## Extrait du document
────────

Il est donc merveilleux que nous prenions part à ces initiatives. Nous devrions applaudir les gens comme vous qui y participent au nom du Canada.

Cela dit, je veux revenir au rapport du juge La Forest dont vous avez parlé. Le gouvernement a dit qu'il le distribuerait aux ministères, qui l'examineront et formuleront leurs commentaires. Premièrement, participez-vous à cet examen avec les ministères? Deuxièmement, vous a-t-on dit à quel moment on vous ferait rapport de l'examen? Enfin, avez-vous pris part à la mise en oeuvre de recommandations énoncées dans le rapport?

• 1605

Une fois que vous aurez répondu à ces questions, je veux aborder le sujet du dépistage génétique, car je crois qu'il a été traité dans le rapport et je m'y intéresse beaucoup. Mais je vais d'abord vous laisser répondre à ces trois questions.

Mme Michelle Falardeau-Ramsay: Premièrement, non, nous ne participons pas à l'examen. Nous venons tout juste d'apprendre du ministère de la Justice qu'un examen est en cours. Nous n'y prenons donc pas part.

Deuxièmement, il se peut qu'on ait déterminé le moment auquel on nous fera rapport de l'examen, mais je ne suis pas au courant.

────────

## Consigne donnée 1
Dans l'extrait, reformulez sous forme de liste plus brève le paragraphe qui commence par « Cela dit, je veux revenir au rapport », en conservant ses faits principaux.
## Consigne donnée 2
Recopiez mot pour mot le passage de l'extrait qui commence aux mots « Cela dit, je » et s'arrête après les mots « ces trois questions. ».

## Lignes extraites
────────

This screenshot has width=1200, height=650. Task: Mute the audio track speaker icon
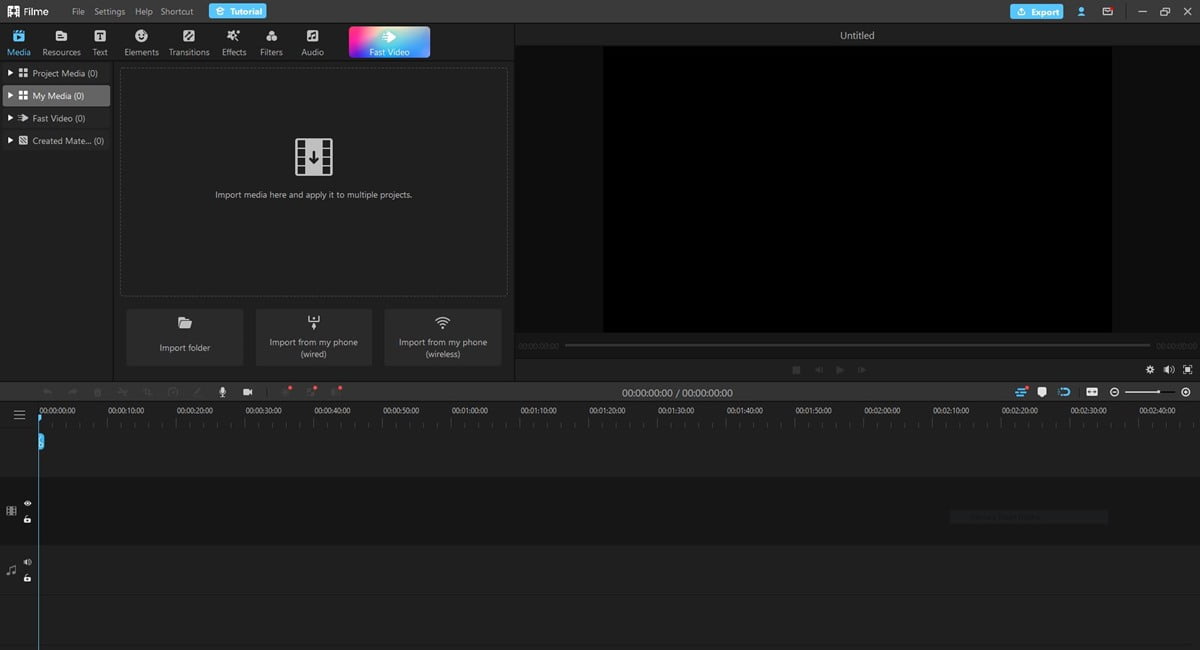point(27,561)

────────

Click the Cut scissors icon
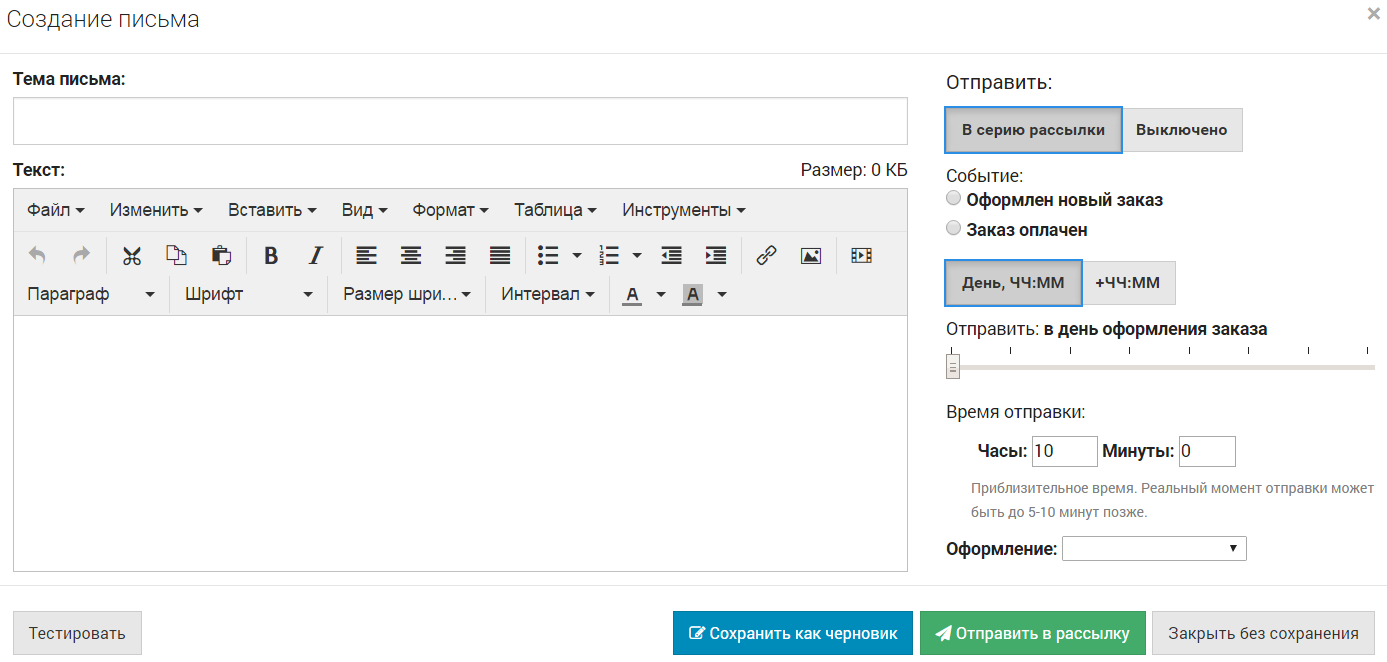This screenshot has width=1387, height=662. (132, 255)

────────

## Réponse 1
- Retour au rapport du juge La Forest évoqué plus tôt.
- Le gouvernement a annoncé qu'il le distribuerait aux ministères pour qu'ils l'examinent et le commentent.
- Première question : participation à cet examen avec les ministères.
- Deuxième question : date prévue, si elle a été communiquée, du rapport sur l'examen.
- Troisième question : participation à la mise en oeuvre de recommandations du rapport.

## Réponse 2
Cela dit, je veux revenir au rapport du juge La Forest dont vous avez parlé. Le gouvernement a dit qu'il le distribuerait aux ministères, qui l'examineront et formuleront leurs commentaires. Premièrement, participez-vous à cet examen avec les ministères? Deuxièmement, vous a-t-on dit à quel moment on vous ferait rapport de l'examen? Enfin, avez-vous pris part à la mise en oeuvre de recommandations énoncées dans le rapport?

• 1605

Une fois que vous aurez répondu à ces questions, je veux aborder le sujet du dépistage génétique, car je crois qu'il a été traité dans le rapport et je m'y intéresse beaucoup. Mais je vais d'abord vous laisser répondre à ces trois questions.